[Opening Information supplied section]

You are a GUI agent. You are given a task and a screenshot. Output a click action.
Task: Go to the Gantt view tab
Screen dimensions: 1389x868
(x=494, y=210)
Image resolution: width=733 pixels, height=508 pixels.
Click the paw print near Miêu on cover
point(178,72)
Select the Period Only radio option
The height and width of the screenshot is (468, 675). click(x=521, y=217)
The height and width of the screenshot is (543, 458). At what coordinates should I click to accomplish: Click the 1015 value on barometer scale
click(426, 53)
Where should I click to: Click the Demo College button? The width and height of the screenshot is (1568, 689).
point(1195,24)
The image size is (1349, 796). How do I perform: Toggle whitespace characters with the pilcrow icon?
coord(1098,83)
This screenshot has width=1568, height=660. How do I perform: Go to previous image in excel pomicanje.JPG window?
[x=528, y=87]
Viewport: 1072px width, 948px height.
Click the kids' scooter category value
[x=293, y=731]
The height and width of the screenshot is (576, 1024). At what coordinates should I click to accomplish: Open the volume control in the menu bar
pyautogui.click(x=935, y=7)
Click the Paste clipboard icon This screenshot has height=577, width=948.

[Closing Information supplied section]

→ **Exercise prompt**: Give again only the lines starting at the one that contains "Where should I" and running to the end of the data.

→ **Task result**:
Where should I click to: Click the Demo College button? The width and height of the screenshot is (1568, 689).
point(1195,24)
The image size is (1349, 796). How do I perform: Toggle whitespace characters with the pilcrow icon?
coord(1098,83)
This screenshot has width=1568, height=660. How do I perform: Go to previous image in excel pomicanje.JPG window?
[x=528, y=87]
Viewport: 1072px width, 948px height.
Click the kids' scooter category value
[x=293, y=731]
The height and width of the screenshot is (576, 1024). At what coordinates should I click to accomplish: Open the volume control in the menu bar
pyautogui.click(x=935, y=7)
Click the Paste clipboard icon This screenshot has height=577, width=948.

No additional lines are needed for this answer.